10 September 2008

science fairs

After receiving comments from all three people that read this blog, I have decided to change my name and move. Mostly because that would be easier than an update. Thank you for your time.

Okay, Melissa tells me that won’t work because I would have to clean up the house so we can sell it. I guess my aversion to housework means I have to write something here despite having surpassed my promised 8-day writing span. Technically, anything else I write is of additional scope not originally outlined in my contract.

It actually has been quite the eventful month as of late. Scout camp occupied most of two weeks of my time (including the week prior to the actual camp which was spent rushing around completing last minute chores). After large amounts great fun and only slight complaining about the food/sleeping arrangements/merit badges/dirt/squirrels/fresh mountain air my troop was able to walk away with just about every award they could give us. In fact, the only awards they didn’t give us were the ones for second place. We won everything else. Yay scouts.

After the very eventful week of August 11-16, Melissa and I, with a few friends, put our lives in peril on the infamous Subway Hike down in Zion National Park. This particular hike is a kaleidoscope of beautiful red rock traverses, glacial water swims, and terrifying leaps across what Melissa refers to as the “Chasms of Death.” It’s a lot of fun.

The beautiful redrock

The glacial swims

This one's fuzzy, but it's the Chasm of Death

Imagine I have a newspaper. Then try as hard as you can to forget that image.

Finally, the most recent adventure we have had the opportunity to enjoy was a very local middle school science fair. The kind of science fair where moldy bread is considered A-quality work and poster board is used to describe exactly how many times your brother licked the bread on paper plate #2 vs. paper plate #1. Except ‘very local’ means ‘in our basement’ and ‘moldy bread’ means ‘our basement’ and ‘how many times your brother licked the bread on paper plate #2’ means ‘how long the sprinkler water has been seeping into the wall through the main water line’. This was probably the best science fair I’ve ever been able to attend. In fact, this project (which was most likely the culmination of four months of toil) won first prize over entries such as ‘Clean the Living Room,’ ‘Put Away My High School Stuff,’ and ‘Go to Scouts.’

As of now, we think the project has come to an end with the introduction of two garbage cans, lots of bleach, and a fair amount of silicone. It is yet to be determined if lots of digging is in my near future and until we can be sure that next year’s entry will not be from this particular water source, we have yet to hang, mud, and paint new sheetrock.

On the plus side, besides winning first place, my snot factory nose has drastically reduced output.

Of course, Mom and Dad are coming into town and we don’t have any ginormous trees or a 46-ton shed…

5 comments:

Patience said...

nice basement. I'm glad you took a picture of it. Actually, that science fair sounds like home improvement junk. My condolences. I'm curious to how you found it. Was it stinkin'.
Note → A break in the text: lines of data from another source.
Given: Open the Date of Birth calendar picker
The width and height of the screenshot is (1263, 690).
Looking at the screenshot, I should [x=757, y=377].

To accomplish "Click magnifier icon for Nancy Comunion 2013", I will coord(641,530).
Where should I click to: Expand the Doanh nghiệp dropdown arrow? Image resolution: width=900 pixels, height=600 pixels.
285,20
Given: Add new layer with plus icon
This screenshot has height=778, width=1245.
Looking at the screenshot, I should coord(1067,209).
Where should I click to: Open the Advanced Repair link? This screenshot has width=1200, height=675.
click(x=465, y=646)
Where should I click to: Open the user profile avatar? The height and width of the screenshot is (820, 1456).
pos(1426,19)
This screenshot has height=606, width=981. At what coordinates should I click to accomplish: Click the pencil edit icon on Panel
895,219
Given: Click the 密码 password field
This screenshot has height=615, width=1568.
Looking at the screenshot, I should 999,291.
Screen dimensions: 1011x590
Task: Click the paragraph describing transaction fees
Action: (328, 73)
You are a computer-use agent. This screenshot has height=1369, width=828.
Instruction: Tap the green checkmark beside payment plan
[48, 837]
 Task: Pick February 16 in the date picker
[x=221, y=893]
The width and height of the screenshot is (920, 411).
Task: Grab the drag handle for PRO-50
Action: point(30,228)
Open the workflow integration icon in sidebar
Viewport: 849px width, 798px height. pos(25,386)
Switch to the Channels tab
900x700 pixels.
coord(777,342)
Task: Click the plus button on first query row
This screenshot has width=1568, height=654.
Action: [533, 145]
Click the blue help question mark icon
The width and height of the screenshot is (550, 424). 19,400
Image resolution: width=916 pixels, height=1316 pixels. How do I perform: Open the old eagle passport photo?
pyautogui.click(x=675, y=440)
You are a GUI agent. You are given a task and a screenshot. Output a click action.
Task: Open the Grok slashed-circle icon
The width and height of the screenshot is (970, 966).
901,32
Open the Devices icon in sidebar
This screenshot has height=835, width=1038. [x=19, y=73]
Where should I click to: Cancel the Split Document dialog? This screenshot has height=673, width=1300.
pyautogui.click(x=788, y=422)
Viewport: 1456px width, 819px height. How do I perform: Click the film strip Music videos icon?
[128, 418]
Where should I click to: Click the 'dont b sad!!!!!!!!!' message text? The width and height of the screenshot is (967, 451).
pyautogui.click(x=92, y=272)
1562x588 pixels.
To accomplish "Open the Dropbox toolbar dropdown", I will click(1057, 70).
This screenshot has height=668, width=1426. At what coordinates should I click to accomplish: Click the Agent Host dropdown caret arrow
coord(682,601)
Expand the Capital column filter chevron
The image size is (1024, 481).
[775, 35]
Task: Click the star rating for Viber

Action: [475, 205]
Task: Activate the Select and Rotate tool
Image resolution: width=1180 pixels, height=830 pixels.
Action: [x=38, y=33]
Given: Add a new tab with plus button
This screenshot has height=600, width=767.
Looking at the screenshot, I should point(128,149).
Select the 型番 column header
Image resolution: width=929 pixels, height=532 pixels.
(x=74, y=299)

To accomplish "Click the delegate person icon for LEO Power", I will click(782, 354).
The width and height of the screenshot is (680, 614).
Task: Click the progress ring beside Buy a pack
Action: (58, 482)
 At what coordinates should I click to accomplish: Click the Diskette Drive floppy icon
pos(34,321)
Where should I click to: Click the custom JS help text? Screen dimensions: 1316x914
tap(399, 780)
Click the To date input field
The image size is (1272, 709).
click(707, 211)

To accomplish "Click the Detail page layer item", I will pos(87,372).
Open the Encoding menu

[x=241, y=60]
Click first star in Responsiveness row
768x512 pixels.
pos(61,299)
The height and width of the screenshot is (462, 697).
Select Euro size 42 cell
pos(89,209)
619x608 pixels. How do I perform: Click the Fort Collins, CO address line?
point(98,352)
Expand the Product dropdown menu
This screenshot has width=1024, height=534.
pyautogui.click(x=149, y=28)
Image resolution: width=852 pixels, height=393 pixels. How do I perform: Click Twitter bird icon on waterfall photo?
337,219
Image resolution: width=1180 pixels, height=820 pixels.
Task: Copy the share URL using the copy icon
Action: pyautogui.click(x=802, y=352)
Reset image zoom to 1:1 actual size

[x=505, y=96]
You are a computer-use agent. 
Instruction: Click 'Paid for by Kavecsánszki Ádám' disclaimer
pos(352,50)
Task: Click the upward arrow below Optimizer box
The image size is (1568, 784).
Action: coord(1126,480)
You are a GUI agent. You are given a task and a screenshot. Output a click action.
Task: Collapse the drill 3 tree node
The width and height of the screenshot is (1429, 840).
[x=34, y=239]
If you ever change your mind about wanting to clean up your house and selling, you're welcome to come stay with us until you can convince Mom and Dad to let you move into the shed (actually, that would mean moving all of the stuff that we cleaned out, back out...you can move into our shed).

On another random note...the lady that cut my hair was born, raised, and finally escaped last year from Toole. She had more tattoos than I've seen in a very long time and the body piercings looked painful, yet...actually, just painful. I didn't know there was quite the demand for body art in your little town. You'd think you lived in Wasilla!

Linda Stahr said...

Yeah - did we ever tell you thanks for helping with the ginormous trees??? They're keeping the house warm this winter if you want to come and experience some of the heat... we may even send you home with some home grown beef... :)

Linda Stahr said...

ALSO... does this mean you need a first rate, cream of the crop, may be passing through the SLC area finish carpenter? I mean... all that scouting and hiking and jumping death defying chasms and all that other stuff must keep you pretty busy...

Justin said...

I was trying to find a good picture that showed my bumpkin AND made me look like I weigh 371 lbs. That one does a fair job, although as the evening wore on there were much better opportunities for bumpkin pictures.

Margaret said...

I've heard of the Sub Way hike. Peter and I would love to do that sometime! We had a blast on our backpacking trip in the Sawtooth mountains.